Salient features which make it so lovable are as follows:

  1. Seaborn is used for visualizing univariate or bivariate distributions and even for comparing them.
  2. It simplifies the representations of complex datasets.
  3. Seaborn provides us with the control over matplotlib’s figure styling through various inbuilt themes which it possesses.
  4. Through seaborn, we can choose amongst the variety of color palettes for making our plots much more conclusive to the viewer.
  5. Using seaborn, we have the facility of representation of categorical values.

Overall the usage of data frames and arrays makes seaborn much more efficient with whole datasets and it produces plots which consist of lots of information. One thing we must remember is that Seaborn is not something which can act as a substitute for Matplotlib but it can definitely act as a compliment for Matplotlib and improve upon the lacking points of it, thus presenting a holistic view.

Seaborn Tutorial Contents

In this tutorial, we’ll look at some of the most essential plots which are built using Seaborn library. All the way through this tutorial, we’ll try to learn the concepts using examples and its explanation.

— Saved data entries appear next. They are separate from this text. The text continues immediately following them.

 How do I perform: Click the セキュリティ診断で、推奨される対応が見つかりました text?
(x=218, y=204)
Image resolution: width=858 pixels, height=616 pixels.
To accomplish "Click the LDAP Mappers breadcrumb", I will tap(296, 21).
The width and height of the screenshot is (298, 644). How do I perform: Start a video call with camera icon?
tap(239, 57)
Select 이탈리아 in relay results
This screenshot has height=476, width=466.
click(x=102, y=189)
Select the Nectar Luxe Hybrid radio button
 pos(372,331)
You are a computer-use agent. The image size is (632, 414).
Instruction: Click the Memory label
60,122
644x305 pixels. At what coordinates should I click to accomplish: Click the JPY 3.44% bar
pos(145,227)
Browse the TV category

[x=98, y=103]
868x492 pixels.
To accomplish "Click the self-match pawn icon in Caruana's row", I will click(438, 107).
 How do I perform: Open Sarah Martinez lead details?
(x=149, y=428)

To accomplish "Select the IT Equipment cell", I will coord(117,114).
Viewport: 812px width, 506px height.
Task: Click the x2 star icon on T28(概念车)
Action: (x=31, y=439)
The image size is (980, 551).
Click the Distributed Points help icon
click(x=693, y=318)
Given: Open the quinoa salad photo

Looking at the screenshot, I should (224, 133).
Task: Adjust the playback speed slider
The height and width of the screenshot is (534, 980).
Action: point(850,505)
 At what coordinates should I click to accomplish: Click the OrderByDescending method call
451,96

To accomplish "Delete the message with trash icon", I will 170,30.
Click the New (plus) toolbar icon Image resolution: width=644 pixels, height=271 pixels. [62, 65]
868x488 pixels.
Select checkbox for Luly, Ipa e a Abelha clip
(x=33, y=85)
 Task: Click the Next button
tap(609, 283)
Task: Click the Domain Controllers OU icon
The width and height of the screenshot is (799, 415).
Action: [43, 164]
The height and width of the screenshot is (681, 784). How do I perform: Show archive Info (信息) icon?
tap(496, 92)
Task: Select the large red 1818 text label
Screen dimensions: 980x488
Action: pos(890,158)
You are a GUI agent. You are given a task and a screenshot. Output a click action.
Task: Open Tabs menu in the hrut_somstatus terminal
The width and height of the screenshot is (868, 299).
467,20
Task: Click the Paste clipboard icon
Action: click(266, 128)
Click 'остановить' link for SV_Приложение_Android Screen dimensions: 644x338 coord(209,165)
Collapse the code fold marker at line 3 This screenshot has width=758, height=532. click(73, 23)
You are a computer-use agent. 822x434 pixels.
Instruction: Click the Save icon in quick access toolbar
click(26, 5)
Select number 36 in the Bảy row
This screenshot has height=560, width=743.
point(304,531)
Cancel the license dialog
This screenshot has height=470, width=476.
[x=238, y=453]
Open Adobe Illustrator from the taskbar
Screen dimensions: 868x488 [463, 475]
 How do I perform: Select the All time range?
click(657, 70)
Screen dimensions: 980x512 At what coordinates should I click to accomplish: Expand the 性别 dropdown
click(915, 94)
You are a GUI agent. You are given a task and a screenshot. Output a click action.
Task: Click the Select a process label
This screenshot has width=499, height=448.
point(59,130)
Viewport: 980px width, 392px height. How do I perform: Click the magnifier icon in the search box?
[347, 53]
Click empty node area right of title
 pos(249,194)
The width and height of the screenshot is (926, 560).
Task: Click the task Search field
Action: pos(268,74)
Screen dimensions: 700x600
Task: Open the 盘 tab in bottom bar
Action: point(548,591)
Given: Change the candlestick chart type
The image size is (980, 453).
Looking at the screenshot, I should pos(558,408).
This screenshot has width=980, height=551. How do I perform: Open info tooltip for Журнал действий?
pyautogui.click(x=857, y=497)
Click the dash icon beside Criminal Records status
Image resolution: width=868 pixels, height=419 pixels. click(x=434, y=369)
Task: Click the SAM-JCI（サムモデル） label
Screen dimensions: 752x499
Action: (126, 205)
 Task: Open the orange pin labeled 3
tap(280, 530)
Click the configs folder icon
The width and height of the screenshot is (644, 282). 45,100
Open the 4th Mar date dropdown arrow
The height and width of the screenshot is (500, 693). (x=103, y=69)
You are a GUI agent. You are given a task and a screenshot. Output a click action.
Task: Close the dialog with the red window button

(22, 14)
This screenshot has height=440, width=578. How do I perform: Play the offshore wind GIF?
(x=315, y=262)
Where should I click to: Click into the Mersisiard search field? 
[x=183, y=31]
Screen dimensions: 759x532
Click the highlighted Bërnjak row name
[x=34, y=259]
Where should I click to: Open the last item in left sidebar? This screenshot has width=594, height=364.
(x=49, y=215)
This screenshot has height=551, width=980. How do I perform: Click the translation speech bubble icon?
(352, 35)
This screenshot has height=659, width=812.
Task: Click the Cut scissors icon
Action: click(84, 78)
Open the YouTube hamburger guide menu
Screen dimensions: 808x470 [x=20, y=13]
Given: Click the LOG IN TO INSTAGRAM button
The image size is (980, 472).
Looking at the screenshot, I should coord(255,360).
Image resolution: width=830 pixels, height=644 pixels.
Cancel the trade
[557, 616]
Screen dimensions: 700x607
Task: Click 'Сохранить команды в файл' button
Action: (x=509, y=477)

The Steps for Covering this Tutorial

  1. What is Data Visualization
  2. Why Data Visualization
  3. Installing Seaborn
  4. Importing libraries and dataset
  5. Different types of plots/graphs which are build using Seaborn
    • Bar Plot
    • Box Plot
    • Scatter Plot
    • Violin Plot
    • Swarm Plot
    • Overlaying Swarm Plot with Violin plot
    • Joint Kernel Density Plot
    • Joint Plot
    • Heatmap
    • Clustermap

Step 1: What is Data Visualization?

Data Visualization can be defined as a process of extracting essential information from raw/processed data and then representing it pictorially for better understanding and analysis of the facts/figures. Data Visualization is an amalgamation of two fields i.e. Science and Art, this means we are applying our scientific and artistic skills in the making of any kind of visualizations.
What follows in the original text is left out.